Can COVID Make Asthma Worse Long-Term?

Whether COVID-19 causes a lasting deterioration in asthma control is a major concern for millions managing this chronic respiratory condition. While most respiratory viruses trigger acute asthma exacerbations, SARS-CoV-2 introduced novel inflammatory mechanisms that could influence the long-term state of the airways. Understanding this requires separating the temporary effects of a severe viral infection from true, chronic changes to the underlying asthma disease process. Current evidence suggests that while many asthmatics return to baseline, a significant subgroup experiences protracted respiratory symptoms that complicate their pre-existing condition.

Viral Inflammation and Airway Reactivity

The SARS-CoV-2 virus triggers an intense inflammatory response throughout the body, including the airways, which can directly interact with the sensitive environment of an asthmatic lung. This infection causes localized inflammation that contributes to the thickening of the airway lining and the production of excess mucus. In asthmatic patients, these changes intensify the existing airway hyper-reactivity, making the lungs more prone to spasming and narrowing.

The virus may also alter the profile of inflammation in the lungs, potentially shifting the balance of Type 2 (T2) inflammation that characterizes many forms of asthma. Conversely, the intense systemic inflammation from the infection can lead to a non-T2 inflammatory state that is harder to manage. This state may contribute to long-term changes in the physical structure of the airways, known as airway remodeling. Airway remodeling involves changes like muscle thickening and fibrosis, which could lead to a permanent increase in asthma severity.

Long-Term Clinical Observations in Asthmatics

Clinical data suggests that a portion of asthmatic individuals experience persistent difficulty controlling their condition in the months following COVID-19. One study found that approximately 34% of asthmatics who contracted COVID-19 experienced a worsening of their asthma.

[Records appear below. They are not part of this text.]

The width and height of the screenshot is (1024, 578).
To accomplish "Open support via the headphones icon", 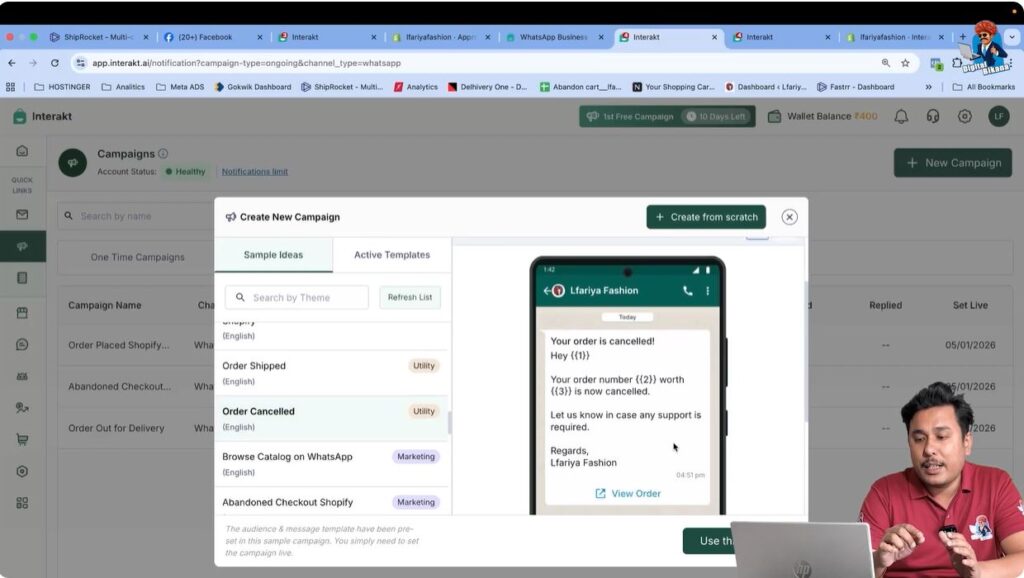I will (933, 116).
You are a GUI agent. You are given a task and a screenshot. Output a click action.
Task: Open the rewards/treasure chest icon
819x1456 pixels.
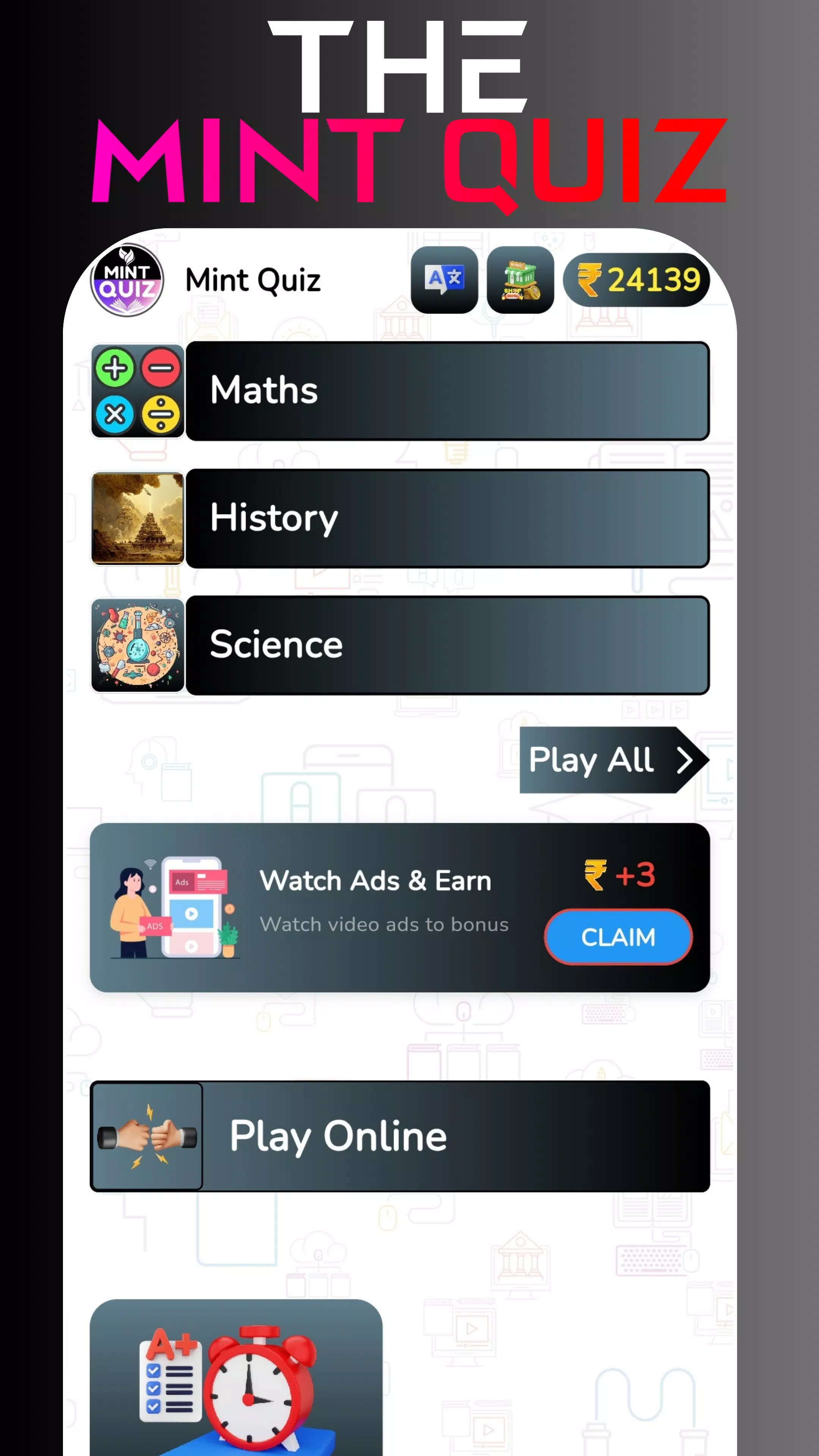click(x=520, y=279)

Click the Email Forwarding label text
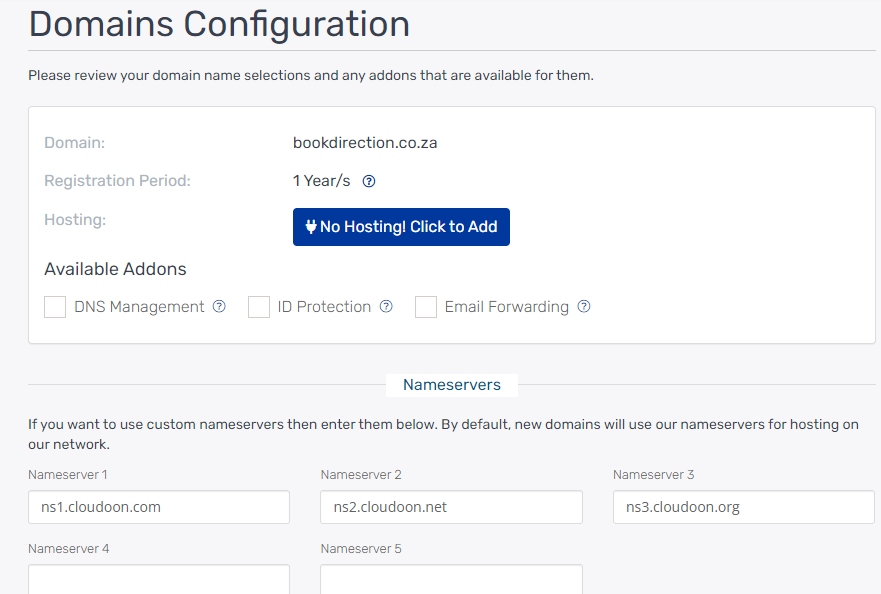(506, 307)
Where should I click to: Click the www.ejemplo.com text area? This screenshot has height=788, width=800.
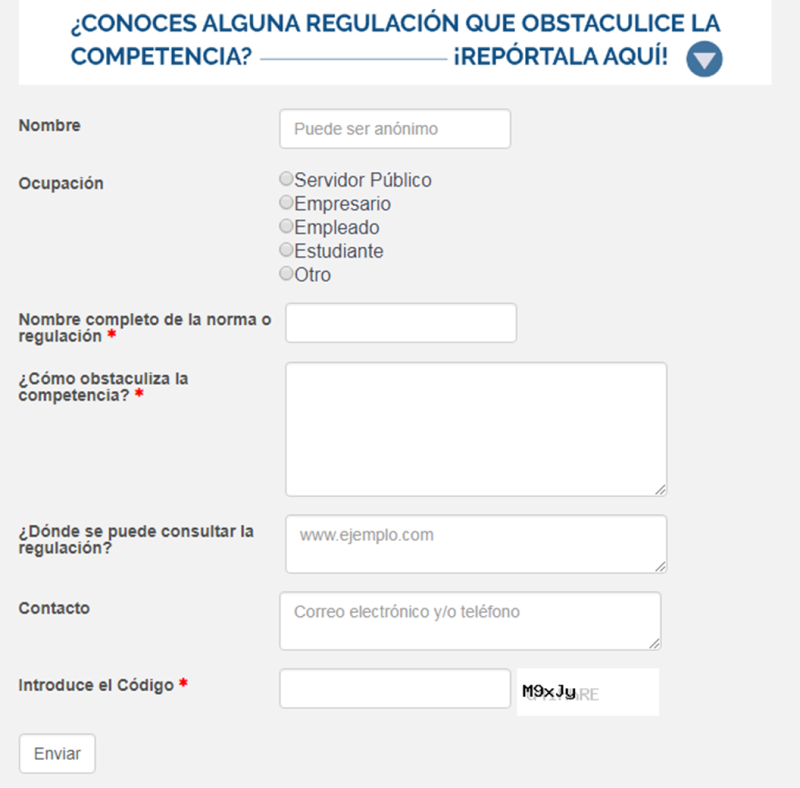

This required an increase in their maintenance medication for an average period of over six months.

Despite this observed increase in symptom severity and medication need, the effect on measurable lung function metrics is less clear. Studies looking at long-term lung function, such as forced expiratory volume in one second (FEV1), often show no significant difference in the average asthmatic patient months after recovery. However, some patients with severe asthma did show a negative impact on their Asthma Control Test (ACT) scores. This indicates a subjectively poorer quality of life and control, even if their spirometry results remained stable. The data indicates that a prolonged need for higher-dose controller therapy is a real post-infection outcome for many.

Distinguishing Worsened Asthma from Post-COVID Symptoms

A major challenge for both patients and clinicians is determining if persistent respiratory symptoms are due to a true worsening of the underlying asthma or the development of Post-COVID Condition, often called Long COVID. True asthma worsening is characterized by measurable physiological changes, such as a documented decrease in peak expiratory flow rates or an increase in inflammatory markers like eosinophils in the airways. This often responds predictably to increased doses of inhaled corticosteroids.

In contrast, the breathlessness and cough associated with Long COVID may persist even when standard asthma treatments and lung function tests, including FEV1, remain normal. Long COVID respiratory symptoms are often attributed to nervous system dysregulation, changes in the small blood vessels of the lungs, or muscle weakness rather than the classic airway narrowing seen in asthma. Recognizing this distinction is vital, as the management approach for Long COVID symptoms may involve physical therapy and nervous system-focused treatments rather than just adjusting asthma medications.

Recommendations for Ongoing Care

Patients with asthma should maintain strict adherence to their prescribed controller medications to keep the airway inflammation at a minimum. Continuing inhaled corticosteroids as directed is important, as stopping them could increase the risk of a severe asthma flare-up should they contract the virus. Asthmatics should keep a regular diary of their peak flow readings and symptoms to establish their personal baseline and quickly identify any significant or persistent deterioration.

If respiratory symptoms like persistent cough, wheezing, or shortness of breath continue for several weeks after recovering from the acute COVID-19 infection, consultation with a specialist is advised. A pulmonologist or allergist can perform objective tests, such as repeat spirometry and fraction of exhaled nitric oxide (FeNO) testing. This helps determine if the persistent symptoms reflect true, worsened asthma or a separate post-viral syndrome. Proactive monitoring and a collaborative approach with a healthcare provider are effective strategies for navigating the post-COVID landscape.